For by capturing communication and interpreting it, we can make a start with digitally capturing the semantics. The trick is that we must convert communication into facts. Once we have taken that step, an ideal picture starts to emerge: ‘Big Semantics’.
In this ideal picture information and my interpretation of it will also be known to the computer. With that the computer will understand - in the form of an algorithm - the relevance of mails sent to me and can help me to determine the priority of my mails. If the algorithm cannot interpret things, because it cannot distil recognizable facts from the context of a given communication, it should take this to the only person that is capable to answer the issue in a definitive way: me personally. By asking the right questions the algorithm allows me to designate the relevant facts in the given communication. So what it boils down to is this: the interpretation of the relevant facts from the communication should be facilitated by means of … communication. In fact, it is all about composing my weltanschauung through my interpretation of the facts in the given communication.

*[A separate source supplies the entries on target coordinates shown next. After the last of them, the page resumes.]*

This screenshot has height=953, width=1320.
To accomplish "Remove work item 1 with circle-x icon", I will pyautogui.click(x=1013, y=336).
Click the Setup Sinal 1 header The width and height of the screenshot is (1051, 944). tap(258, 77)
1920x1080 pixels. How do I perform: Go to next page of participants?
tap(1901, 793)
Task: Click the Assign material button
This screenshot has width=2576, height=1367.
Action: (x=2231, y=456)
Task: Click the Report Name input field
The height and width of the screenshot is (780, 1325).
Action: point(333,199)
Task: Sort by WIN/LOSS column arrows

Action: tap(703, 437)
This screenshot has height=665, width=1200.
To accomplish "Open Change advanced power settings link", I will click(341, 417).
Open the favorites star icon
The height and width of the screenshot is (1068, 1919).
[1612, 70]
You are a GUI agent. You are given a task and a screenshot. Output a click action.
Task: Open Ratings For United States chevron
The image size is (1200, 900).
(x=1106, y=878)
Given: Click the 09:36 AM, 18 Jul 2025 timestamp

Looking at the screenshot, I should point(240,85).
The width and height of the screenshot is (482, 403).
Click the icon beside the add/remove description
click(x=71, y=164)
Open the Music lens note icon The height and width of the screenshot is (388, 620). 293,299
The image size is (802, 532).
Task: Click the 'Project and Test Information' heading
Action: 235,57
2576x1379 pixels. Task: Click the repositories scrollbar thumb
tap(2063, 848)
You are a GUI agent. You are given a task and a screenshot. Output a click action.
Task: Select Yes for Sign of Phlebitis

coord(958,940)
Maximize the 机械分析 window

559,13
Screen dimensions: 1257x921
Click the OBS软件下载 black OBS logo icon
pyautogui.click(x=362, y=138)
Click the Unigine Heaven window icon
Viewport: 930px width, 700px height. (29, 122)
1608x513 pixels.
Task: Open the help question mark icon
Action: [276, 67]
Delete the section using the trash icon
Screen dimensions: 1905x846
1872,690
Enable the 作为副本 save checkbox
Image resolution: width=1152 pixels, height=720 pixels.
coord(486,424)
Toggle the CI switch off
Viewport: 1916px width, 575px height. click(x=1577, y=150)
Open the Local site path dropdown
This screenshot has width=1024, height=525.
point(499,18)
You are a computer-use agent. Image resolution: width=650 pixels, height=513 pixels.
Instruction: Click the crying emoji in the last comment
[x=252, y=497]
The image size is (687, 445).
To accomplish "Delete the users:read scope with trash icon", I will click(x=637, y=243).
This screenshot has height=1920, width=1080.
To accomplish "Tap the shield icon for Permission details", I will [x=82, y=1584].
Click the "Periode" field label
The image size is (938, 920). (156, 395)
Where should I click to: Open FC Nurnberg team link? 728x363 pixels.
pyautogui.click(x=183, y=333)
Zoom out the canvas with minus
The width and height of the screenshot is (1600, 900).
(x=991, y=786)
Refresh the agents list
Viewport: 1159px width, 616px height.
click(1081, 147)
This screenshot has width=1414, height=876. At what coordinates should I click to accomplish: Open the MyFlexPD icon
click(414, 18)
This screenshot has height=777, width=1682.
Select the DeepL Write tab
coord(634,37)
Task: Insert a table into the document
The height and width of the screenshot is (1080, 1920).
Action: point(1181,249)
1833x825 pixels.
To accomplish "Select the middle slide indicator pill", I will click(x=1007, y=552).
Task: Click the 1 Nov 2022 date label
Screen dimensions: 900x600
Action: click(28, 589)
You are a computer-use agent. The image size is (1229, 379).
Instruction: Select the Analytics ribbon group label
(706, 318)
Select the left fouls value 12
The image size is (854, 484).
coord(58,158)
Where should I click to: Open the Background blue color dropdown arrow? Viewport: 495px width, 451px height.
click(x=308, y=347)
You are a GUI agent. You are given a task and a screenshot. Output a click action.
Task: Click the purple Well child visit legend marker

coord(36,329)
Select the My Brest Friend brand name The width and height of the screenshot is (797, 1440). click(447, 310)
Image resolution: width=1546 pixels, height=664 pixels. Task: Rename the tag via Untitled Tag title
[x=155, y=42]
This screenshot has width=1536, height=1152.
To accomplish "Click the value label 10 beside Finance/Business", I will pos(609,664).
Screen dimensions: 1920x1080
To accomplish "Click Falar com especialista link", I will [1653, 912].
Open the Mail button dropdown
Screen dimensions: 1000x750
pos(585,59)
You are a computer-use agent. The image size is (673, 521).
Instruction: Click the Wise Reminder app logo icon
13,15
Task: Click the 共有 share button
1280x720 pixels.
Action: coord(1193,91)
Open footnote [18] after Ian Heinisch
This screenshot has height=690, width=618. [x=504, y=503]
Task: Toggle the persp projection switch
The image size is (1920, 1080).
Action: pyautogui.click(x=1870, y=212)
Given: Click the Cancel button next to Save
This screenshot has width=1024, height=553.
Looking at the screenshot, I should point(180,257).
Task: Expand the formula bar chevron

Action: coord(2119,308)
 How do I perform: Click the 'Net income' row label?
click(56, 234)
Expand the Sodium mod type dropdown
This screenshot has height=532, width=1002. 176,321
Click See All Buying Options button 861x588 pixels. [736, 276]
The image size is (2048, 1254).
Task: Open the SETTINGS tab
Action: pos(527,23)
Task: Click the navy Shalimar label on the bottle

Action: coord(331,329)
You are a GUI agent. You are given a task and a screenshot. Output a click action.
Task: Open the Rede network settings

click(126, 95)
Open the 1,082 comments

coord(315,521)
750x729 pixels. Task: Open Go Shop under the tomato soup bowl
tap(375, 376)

Of course, this insight is not just limited to mails; it applies to the complete abundance of information that reaches us by any other means. E-mail only served here as a simple example. Perhaps the continuous interpretation of all communication brings along “big brother” associations. But I and I alone am the true owner of my fact-based interpretation. This interpretation should therefore be monitored carefully and only made available to me personally, lest I be drowned helplessly in the 'tidal wave' of communication. And that goes for every single end user of any abundance of information.
If we continue on this path, and manage to move the focus of the technology in IT to information through communication, then we are on the verge of a new era, in which we will truly be supported by computers, simply because they understand us. Just to put it in plain English: ‘The Era of Big Semantics’.